From the records below, please return each line that holds the word "height".
*** DATASET EXCERPTS ***
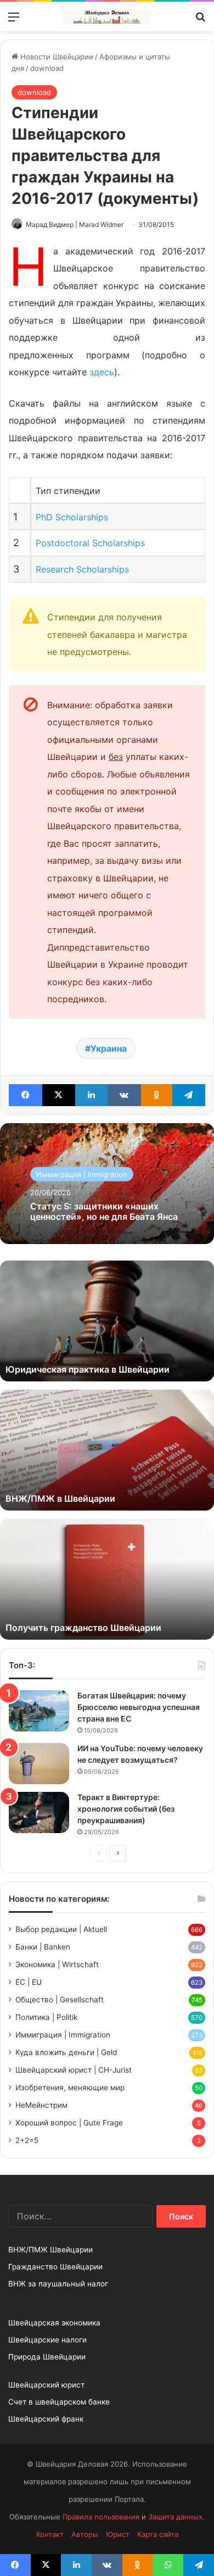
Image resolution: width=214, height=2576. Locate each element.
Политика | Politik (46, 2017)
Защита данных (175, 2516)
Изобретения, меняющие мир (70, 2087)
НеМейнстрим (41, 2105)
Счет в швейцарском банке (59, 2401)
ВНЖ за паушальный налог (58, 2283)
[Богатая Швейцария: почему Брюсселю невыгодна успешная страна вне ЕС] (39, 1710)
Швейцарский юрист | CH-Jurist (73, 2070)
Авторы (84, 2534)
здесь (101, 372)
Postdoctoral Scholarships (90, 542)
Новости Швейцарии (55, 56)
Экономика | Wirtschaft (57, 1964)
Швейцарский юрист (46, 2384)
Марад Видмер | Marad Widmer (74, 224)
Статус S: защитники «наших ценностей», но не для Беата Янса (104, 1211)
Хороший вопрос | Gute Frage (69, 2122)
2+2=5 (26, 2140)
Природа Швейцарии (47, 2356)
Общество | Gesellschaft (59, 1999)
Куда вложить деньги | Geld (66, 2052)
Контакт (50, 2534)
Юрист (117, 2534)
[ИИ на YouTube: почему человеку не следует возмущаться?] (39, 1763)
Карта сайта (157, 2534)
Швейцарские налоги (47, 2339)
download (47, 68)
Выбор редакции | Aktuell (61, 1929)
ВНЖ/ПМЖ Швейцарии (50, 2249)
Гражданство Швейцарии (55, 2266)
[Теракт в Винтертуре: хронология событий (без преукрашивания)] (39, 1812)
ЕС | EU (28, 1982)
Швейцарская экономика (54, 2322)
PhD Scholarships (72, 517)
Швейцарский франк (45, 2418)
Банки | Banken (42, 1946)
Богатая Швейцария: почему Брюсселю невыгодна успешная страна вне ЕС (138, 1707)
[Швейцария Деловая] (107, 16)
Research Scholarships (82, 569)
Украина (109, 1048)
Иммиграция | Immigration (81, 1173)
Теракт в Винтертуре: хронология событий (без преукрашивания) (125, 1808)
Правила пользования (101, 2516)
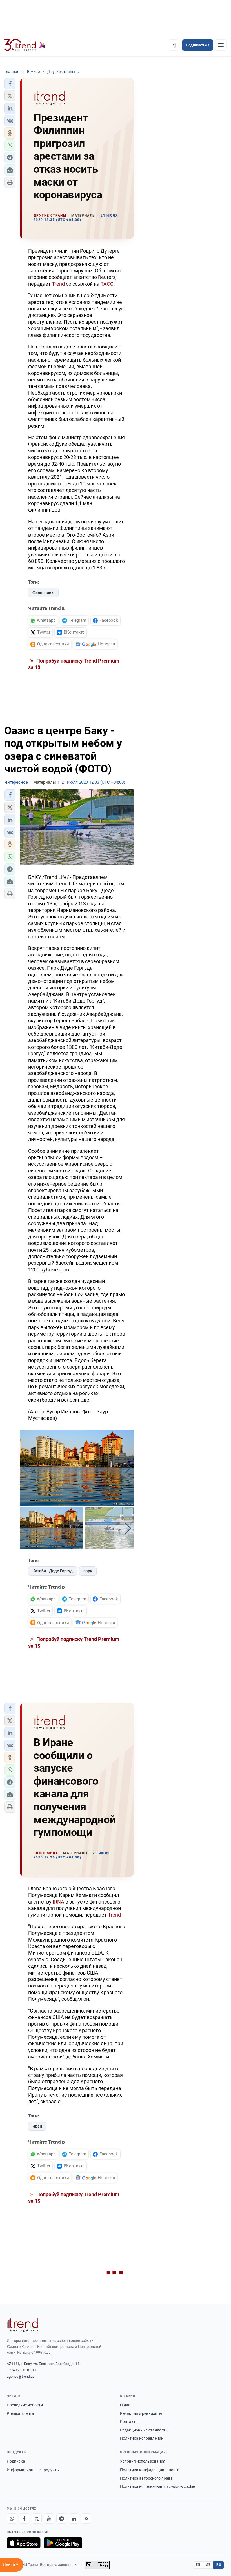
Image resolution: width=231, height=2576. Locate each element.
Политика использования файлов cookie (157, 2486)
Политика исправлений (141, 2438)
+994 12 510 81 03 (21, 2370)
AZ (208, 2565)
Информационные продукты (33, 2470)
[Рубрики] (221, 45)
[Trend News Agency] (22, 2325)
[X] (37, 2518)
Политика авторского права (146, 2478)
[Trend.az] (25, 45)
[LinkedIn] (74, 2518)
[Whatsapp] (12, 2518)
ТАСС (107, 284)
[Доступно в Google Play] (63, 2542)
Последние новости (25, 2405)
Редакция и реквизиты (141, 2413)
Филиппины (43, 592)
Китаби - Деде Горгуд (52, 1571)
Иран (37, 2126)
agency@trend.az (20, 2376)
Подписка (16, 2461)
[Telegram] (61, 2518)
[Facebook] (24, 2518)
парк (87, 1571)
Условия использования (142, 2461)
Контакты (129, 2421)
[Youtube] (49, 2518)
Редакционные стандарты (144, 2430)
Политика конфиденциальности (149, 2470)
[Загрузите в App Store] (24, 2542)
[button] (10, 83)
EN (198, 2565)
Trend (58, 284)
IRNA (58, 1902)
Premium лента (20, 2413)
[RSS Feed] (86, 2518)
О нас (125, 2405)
*** End of DATASET EXCERPTS ***
SOLUTION FOR THIS EXERCISE
Image resolution: width=214, height=2576. Locate each element.
Image resolution: width=231, height=2576. Locate each element.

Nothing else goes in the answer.